Collected data
---------------

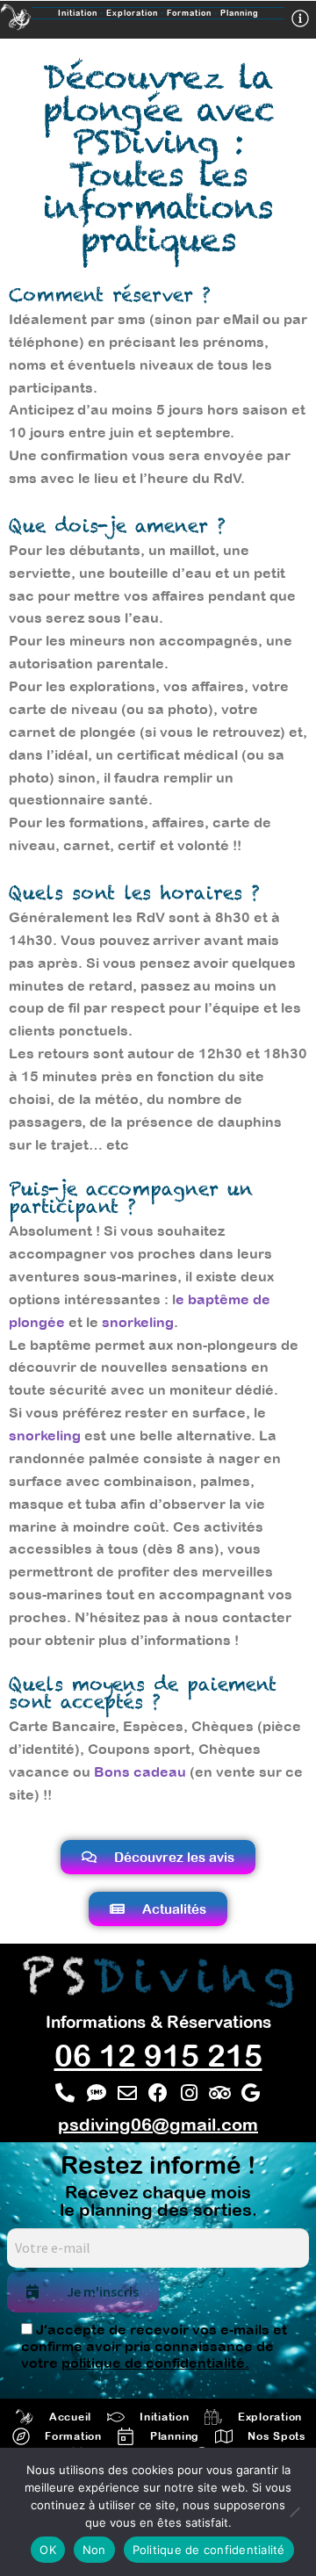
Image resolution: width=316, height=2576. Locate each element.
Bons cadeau (140, 1771)
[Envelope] (126, 2093)
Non (94, 2550)
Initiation (77, 13)
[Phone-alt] (65, 2093)
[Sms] (96, 2093)
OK (48, 2550)
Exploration (136, 13)
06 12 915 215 (158, 2055)
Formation (189, 13)
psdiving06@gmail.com (158, 2124)
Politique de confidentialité (209, 2550)
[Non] (294, 2512)
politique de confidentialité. (155, 2362)
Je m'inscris (103, 2291)
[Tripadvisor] (220, 2093)
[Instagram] (189, 2093)
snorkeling (138, 1322)
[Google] (250, 2093)
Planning (239, 13)
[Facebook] (157, 2093)
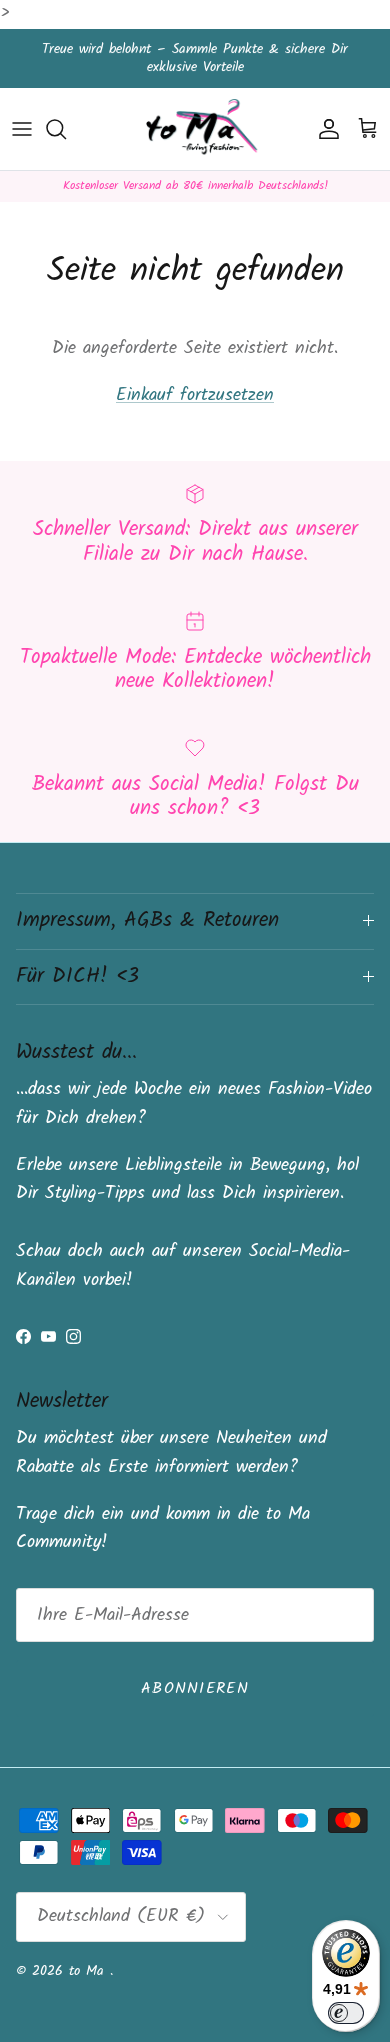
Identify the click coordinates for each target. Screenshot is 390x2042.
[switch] (346, 2013)
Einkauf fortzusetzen (195, 395)
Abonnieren (195, 1688)
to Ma (89, 1971)
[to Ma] (195, 129)
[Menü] (22, 129)
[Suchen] (66, 129)
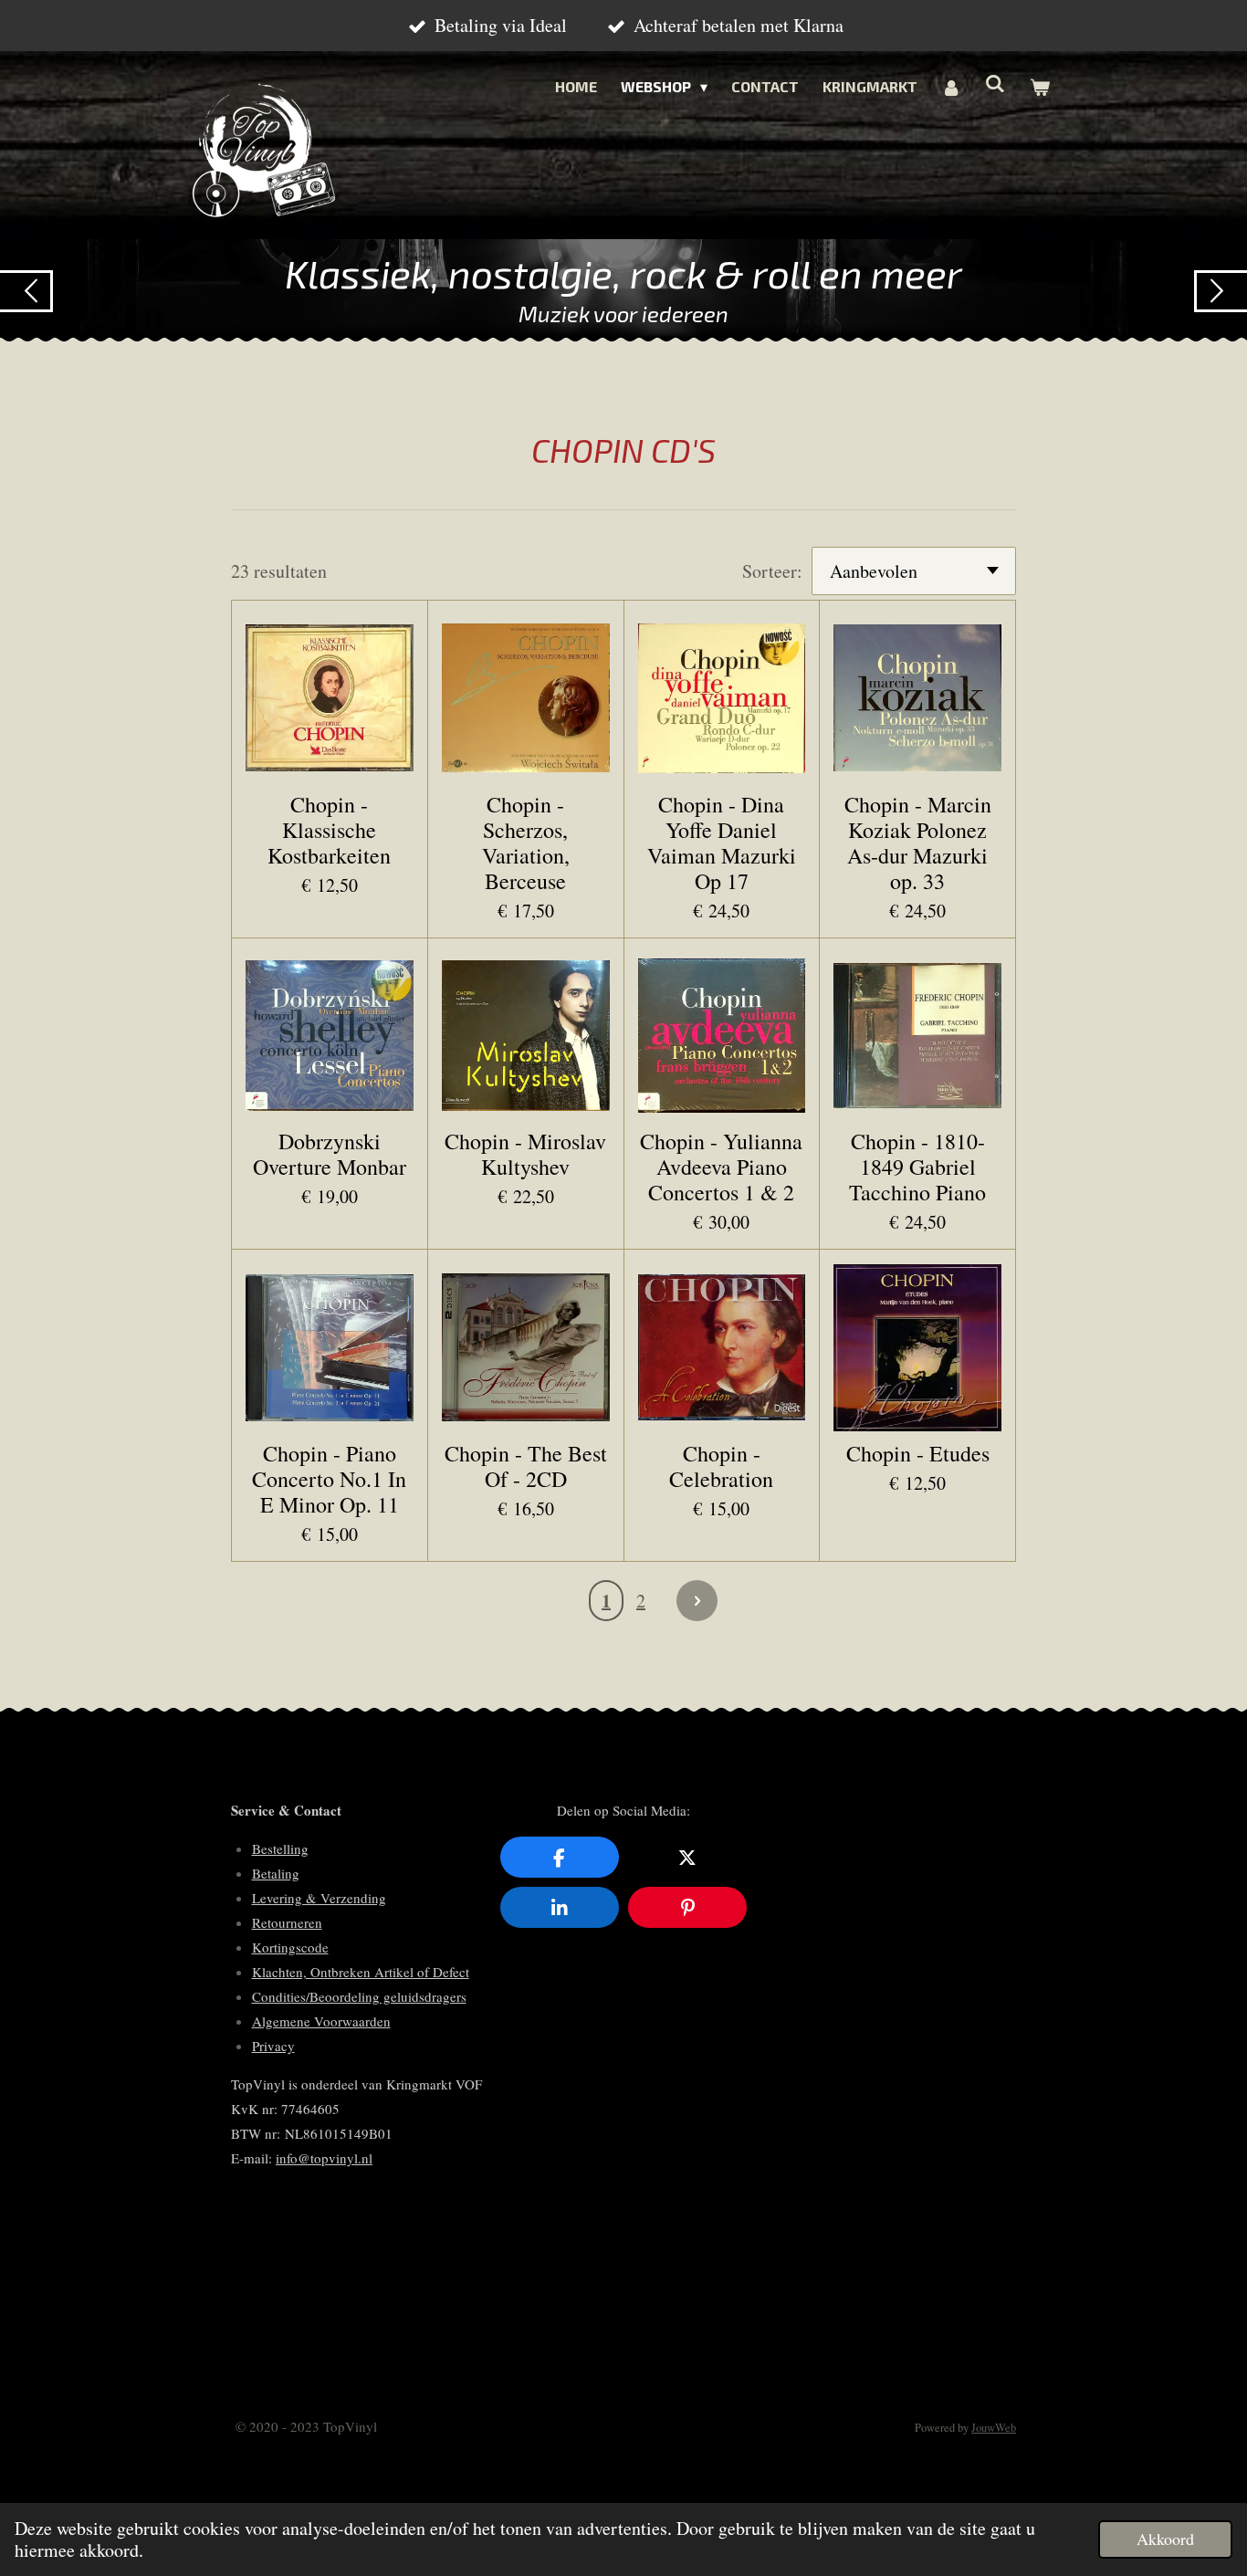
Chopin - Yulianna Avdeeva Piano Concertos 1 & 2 (721, 1166)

---------------

-- WHAT YOU SHOULD DO --
All lines carrying the word "each" must be copied from the data above.

-- ANSWER TO THE PROBLEM --
Image resolution: width=316, height=2576. Locate each element.
Identify the click coordinates for each target. Screenshot is 390x2042.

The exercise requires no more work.